My Muse - I call him Carl.
Secondly, whilst I am hopelessly blocked, I am always looking for content for when the writing flood gates open. If you've read my stuff, you know that I like endings that the reader needs to finish in their heads (it judges what they're like as humans compared to my characters), and I like to put my characters in moral dilemmas that they get themselves out of, or don't (depending on the reader, sometimes). Well I came by one today that it too weak for me to write even a nano-story about:

Spring brought with it over two weeks of serious Spring and sunshine; The dandelions had a heyday. I've controlled them decently in my yard through scheduled fertilizer with weed killer, but some skill exist because they grow here like everything else- uncontrollably wild and big. Well there were a few left, and they have now gone to seed.

My kid is in the yard today - a full-sunshine perfect afternoon before nap time - and she finds some dandelions and picks them. Before I can spit out a barking order "Little Child! Put down the dandelion gently! Slower, slower, now drop it and step away from the weed!" she fills her lungs full of air and blows that sucker all across the yard, then reaches for a second, giggling.
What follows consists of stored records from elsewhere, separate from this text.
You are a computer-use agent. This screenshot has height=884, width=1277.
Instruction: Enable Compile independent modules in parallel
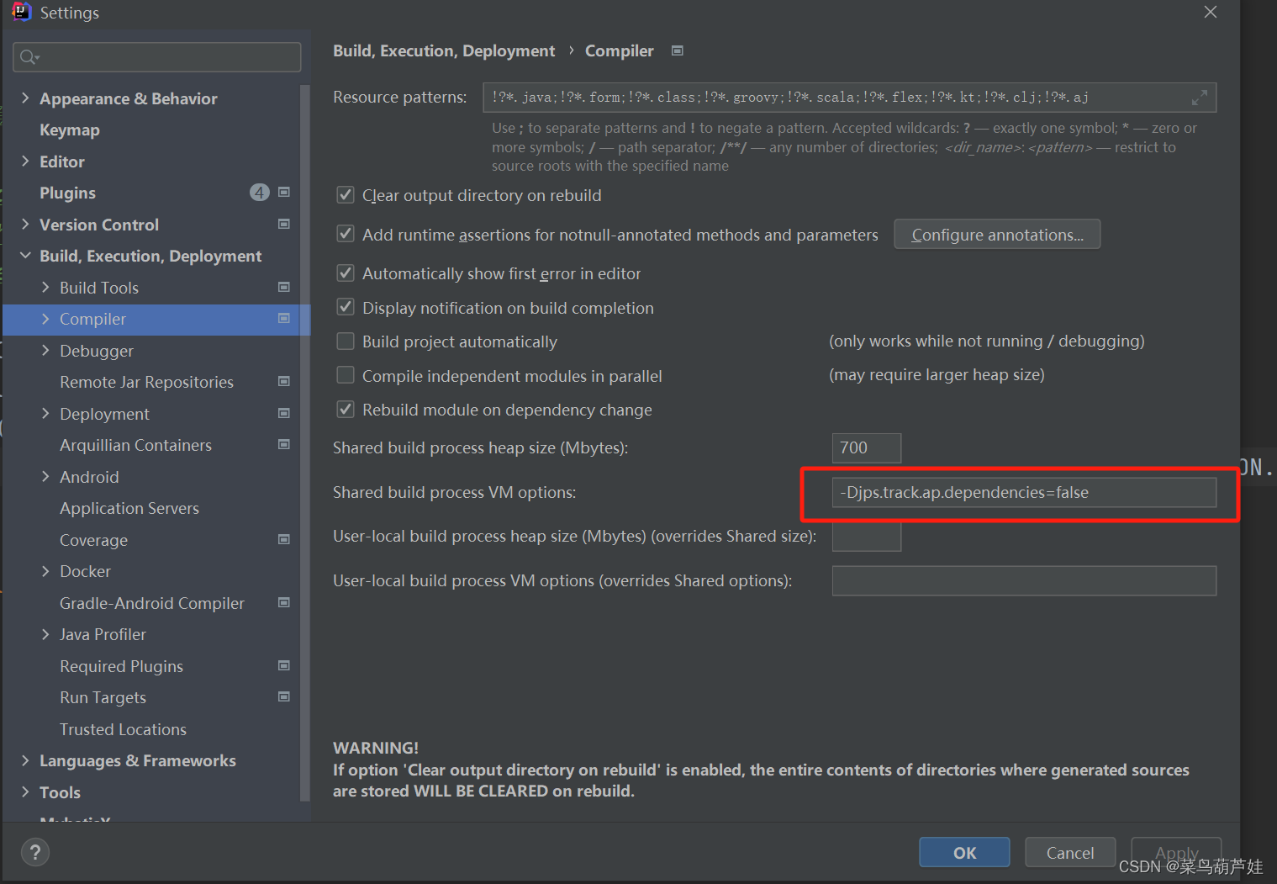click(x=346, y=375)
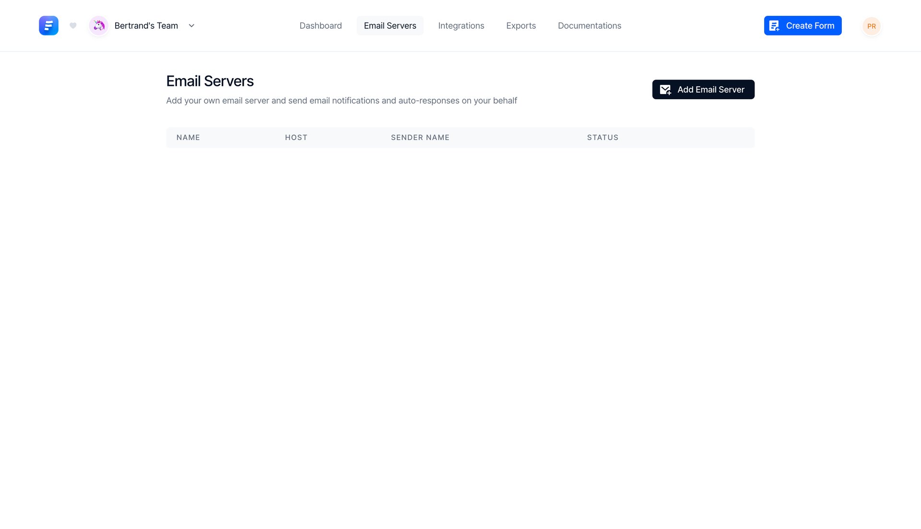Click the HOST column header
The image size is (921, 529).
click(296, 138)
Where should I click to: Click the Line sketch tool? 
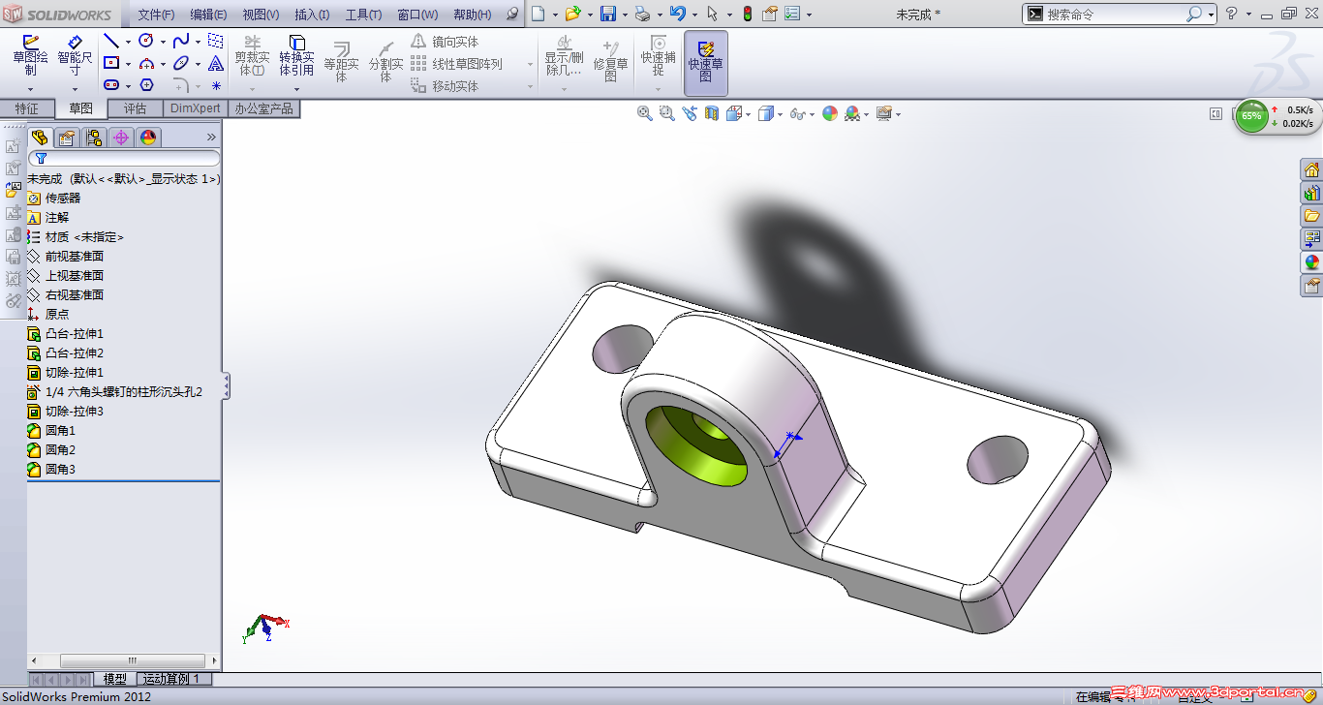pyautogui.click(x=111, y=41)
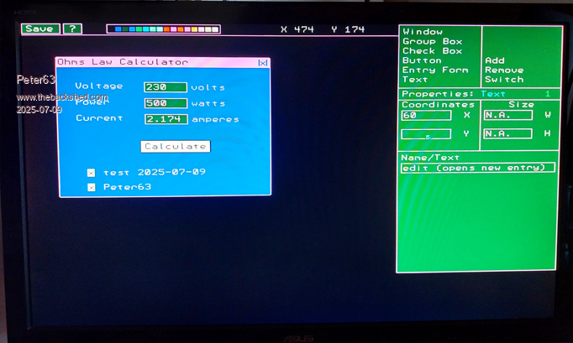Viewport: 573px width, 343px height.
Task: Toggle the test 2025-07-09 checkbox
Action: (x=91, y=173)
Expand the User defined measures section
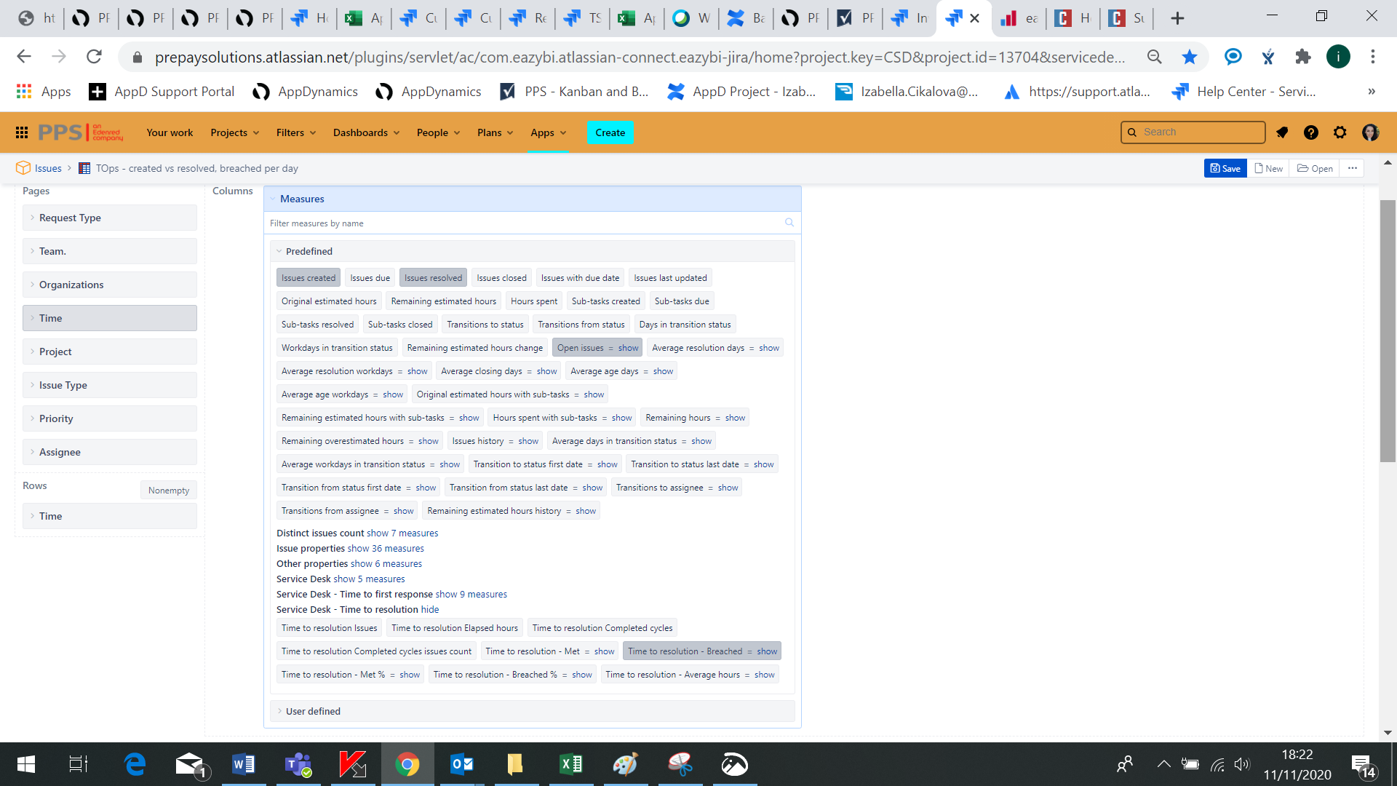The image size is (1397, 786). click(313, 711)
"Look what I can do, Daddy!" and she blows another one - the seeds drift into the largest, most prominent and visual area of the grass parts of the yard- a part that I've been able to keep relatively free of the weeds. You see the moral dilemma coming: Do I let the kid be a kid and enjoy nature's ready-made bubble wand, or do I stop her and try to protect the turf that I have been nurturing back to life since we moved to Camp Speer? We do not have time to travel elsewhere, and there is nowhere else to go. I reflect on the time, cost, and effort that I have put into the yard over the past few years, and how all of that may be at an end after three minutes of play, and then I reflect on my real job - not the job of writing; Writing is my hobby. My real job is to raise the kid until we put her in the school system. This is where I would stop writing if this were a short story (which at this point, this blog post may exceed most of my short stories!) What do I do, reader?

"That's great, sweetie! Good blowing! let's see you do some more!"
Not my kid...not my picture - but it was like that!